10.09.2014

Initiative auf Weinküfer ausdehnen

Önologe Josef Watzl bittet Staatssekretär Fuchtel um Unterstützung / Dualer Ausbildungsberuf darf nicht aussterben

Initiative auf Weinküfer ausdehnen Friederike Watzl aus Calw, Studentin der Weinwirtschaft, im Gespräch mit dem Parlamentarischen Staatssekretär Hans-Joachim Fuchtel in der Hermann-Hesse-Stadt.

Calw. Der Weinküfer ist ein durchaus angesehener Beruf. Und doch leidet diese duale Ausbildung in Deutschland wie so viele unter den rückläufigen Schülerzahlen. Der Calwer Diplom-Önologe Josef Watzl hat sich deshalb an den Parlamentarischen Staatssekretär Hans-Joachim Fuchtel gewandt. Die Ausbildungsinitiative des Bundestagsabgeordneten für junge Menschen in Südeuropa könnte, so Watzl, auf viele andere Berufe ausgedehnt werden, zum Beispiel den des Weinküfers. 

Prompt reagierte der CDU-Politiker mit einem Terminvorschlag. Denn „aus örtlicher Erfahrung konkret auf Entwicklungen aufmerksam zu machen, das“, so Hans-Joachim Fuchtel, „ist die beste Bürgerbeteiligung die ich kenne.“ Sein neues Programm im Wahlkreis werde vor allem darin bestehen, “unter die Leut‘ zu gehen“ und zuzuhören, um die Fragen weiterzutragen und gegebenenfalls im zweiten Schritt die jeweiligen Fachpolitiker vor Ort zu holen. Dazu gehöre auch die schnelle Reaktion auf Bürgeranliegen.
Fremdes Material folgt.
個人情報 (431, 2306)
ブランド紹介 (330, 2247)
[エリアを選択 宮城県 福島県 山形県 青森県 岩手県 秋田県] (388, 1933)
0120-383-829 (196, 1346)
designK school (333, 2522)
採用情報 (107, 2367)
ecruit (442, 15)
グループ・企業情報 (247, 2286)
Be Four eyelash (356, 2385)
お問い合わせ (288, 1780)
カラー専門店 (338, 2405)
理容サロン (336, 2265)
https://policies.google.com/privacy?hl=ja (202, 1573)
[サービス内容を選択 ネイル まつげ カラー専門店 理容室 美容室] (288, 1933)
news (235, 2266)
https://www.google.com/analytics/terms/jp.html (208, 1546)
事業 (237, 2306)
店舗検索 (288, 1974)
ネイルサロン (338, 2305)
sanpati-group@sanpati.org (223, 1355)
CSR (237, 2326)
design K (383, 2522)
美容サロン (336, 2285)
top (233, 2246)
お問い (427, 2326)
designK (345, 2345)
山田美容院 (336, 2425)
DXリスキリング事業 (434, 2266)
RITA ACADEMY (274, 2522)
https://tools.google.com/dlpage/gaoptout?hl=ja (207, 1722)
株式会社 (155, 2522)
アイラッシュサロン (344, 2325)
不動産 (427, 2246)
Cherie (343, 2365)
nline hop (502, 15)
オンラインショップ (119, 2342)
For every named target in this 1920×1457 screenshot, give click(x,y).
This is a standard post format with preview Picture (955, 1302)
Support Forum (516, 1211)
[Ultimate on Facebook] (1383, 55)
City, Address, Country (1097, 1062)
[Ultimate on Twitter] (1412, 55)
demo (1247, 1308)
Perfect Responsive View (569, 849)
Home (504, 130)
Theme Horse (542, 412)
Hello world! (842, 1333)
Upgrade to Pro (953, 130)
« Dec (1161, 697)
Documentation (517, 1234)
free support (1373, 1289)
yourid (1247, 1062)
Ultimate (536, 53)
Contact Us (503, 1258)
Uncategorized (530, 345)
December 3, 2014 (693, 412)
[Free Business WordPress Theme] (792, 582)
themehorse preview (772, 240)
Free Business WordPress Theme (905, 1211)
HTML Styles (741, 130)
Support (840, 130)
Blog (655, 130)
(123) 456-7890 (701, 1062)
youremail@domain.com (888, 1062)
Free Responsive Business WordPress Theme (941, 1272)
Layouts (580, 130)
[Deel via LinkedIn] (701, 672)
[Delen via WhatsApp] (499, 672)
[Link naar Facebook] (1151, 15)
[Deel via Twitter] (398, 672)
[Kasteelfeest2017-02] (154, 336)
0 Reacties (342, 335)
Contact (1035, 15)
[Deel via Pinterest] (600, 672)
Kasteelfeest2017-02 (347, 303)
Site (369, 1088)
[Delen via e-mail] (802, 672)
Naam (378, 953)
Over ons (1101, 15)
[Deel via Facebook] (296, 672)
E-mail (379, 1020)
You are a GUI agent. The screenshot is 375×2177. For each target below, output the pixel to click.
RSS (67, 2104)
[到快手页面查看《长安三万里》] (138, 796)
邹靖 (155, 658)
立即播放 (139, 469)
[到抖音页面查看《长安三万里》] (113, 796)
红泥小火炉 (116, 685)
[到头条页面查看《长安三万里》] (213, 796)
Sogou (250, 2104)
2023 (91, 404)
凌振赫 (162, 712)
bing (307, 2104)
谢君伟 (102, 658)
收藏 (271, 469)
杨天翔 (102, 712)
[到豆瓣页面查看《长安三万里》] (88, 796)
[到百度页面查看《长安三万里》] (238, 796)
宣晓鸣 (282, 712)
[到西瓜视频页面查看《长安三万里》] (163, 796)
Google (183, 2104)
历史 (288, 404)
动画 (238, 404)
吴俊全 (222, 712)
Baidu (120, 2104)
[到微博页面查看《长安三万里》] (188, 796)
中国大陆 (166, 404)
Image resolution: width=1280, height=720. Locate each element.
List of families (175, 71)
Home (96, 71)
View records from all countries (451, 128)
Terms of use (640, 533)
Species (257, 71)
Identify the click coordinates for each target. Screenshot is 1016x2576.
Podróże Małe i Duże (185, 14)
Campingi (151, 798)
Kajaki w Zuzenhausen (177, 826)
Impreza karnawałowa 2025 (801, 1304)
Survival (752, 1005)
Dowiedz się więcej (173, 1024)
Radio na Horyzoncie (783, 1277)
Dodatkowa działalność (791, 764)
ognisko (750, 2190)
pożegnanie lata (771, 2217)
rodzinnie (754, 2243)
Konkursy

In jüngerer Zeit kämen ohnehin vermehrt Bürgerinnen und Bürger auf ihn zu, die schlichtweg auf Entwicklungen in ihrem Erfahrungsfeld aufmerksam machen wollten. Das sei sehr konstruktiv und müsse aufgegriffen werden, befand der CDU-Politiker. In diesem Fall war das der Calwer Diplom-Önologe Josef Watzl, der zwar wegen einer Auslandsreise dem Staatssekretär zum vereinbarten Zeitpunkt nicht persönlich über den aktuellen Ausbildungsstand berichten konnte. Dafür nahm sich jedoch seine Tochter Friederike Watzl, die Weinwirtschaft studiert, ausführlich Zeit.

Als Fachlehrer für Weinwirtschaft unterrichtet Josef Watzl unter anderem junge Leute in Heilbronn. Da die Ausbildungszahlen stetig zurückgehen, setzte er sich mit der Idee des Parlamentarischen Staatssekretärs Hans-Joachim Fuchtel, auseinander, jungen Menschen aus Südeuropa mit einer dualen Ausbildung in Deutschland neue Perspektiven zu geben, berichtete Friederike Watzl. Zugleich können die ausländischen Schülerinnen und Schüler sowie ihre deutschen Ausbildungsbetriebe zum Erhalt der Berufsschulen hierzulande einen Beitrag leisten. Mit seinen Weinküfer-Lehrlingen macht Josef Watzl ohnehin im Ausland regelmäßig Werbung für das duale Ausbildungssystem in Deutschland. 

Was bislang in Tourismus und Gastronomie schon erfolgreich umgesetzt werde, könnte auch auf andere Ausbildungsplätze übertragen werden, sagt Watzl. Immerhin sei der Weinküfer ein Beruf mit Tradition, der in Deutschland nicht aussterben dürfe.

Es sei beachtlich, was Josef Watzl von Calw aus bewege, gab Hans-Joachim Fuchtel dessen Tochter mit auf den Heimweg. Deshalb werde er die Anregungen ihres Vaters in seine Arbeit in Berlin einfließen lassen und ernsthaft Möglichkeiten für weitere Kooperationen prüfen. Im Übrigen seien die Ausbilder in der Weinwirtschaft gut beraten, Kontakte zur Gastronomie aufzubauen und Hotelpartnerschaften anstreben. So ließe sich das Thema auch mit der Tourismusszene nachhaltig verknüpfen. Friederike Watzl und Hans-Joachim Fuchtel vereinbarten, dass das Fachgespräch demnächst eine Fortsetzung erfahren soll. Dann müsse unbedingt auch Diplom-Önologe Josef Watzl mit am Tisch sitzen.